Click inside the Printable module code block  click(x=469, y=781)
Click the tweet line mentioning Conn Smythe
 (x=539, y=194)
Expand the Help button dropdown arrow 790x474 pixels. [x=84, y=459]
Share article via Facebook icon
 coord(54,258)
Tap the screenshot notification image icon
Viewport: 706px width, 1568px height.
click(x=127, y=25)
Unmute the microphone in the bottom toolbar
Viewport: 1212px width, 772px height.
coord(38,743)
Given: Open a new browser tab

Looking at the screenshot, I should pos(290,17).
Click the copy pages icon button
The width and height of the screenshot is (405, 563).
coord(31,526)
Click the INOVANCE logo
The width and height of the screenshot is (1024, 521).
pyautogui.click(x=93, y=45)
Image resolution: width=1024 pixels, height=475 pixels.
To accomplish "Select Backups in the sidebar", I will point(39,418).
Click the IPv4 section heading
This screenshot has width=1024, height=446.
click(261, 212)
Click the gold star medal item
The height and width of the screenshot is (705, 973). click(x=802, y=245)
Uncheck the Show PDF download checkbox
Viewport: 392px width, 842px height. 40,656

What is required >> After finding the line that contains "Click the gold star medal item" in the records above, copy that line and each one after it exactly, through the final line.

Solution below >>
Click the gold star medal item
The height and width of the screenshot is (705, 973). click(x=802, y=245)
Uncheck the Show PDF download checkbox
Viewport: 392px width, 842px height. 40,656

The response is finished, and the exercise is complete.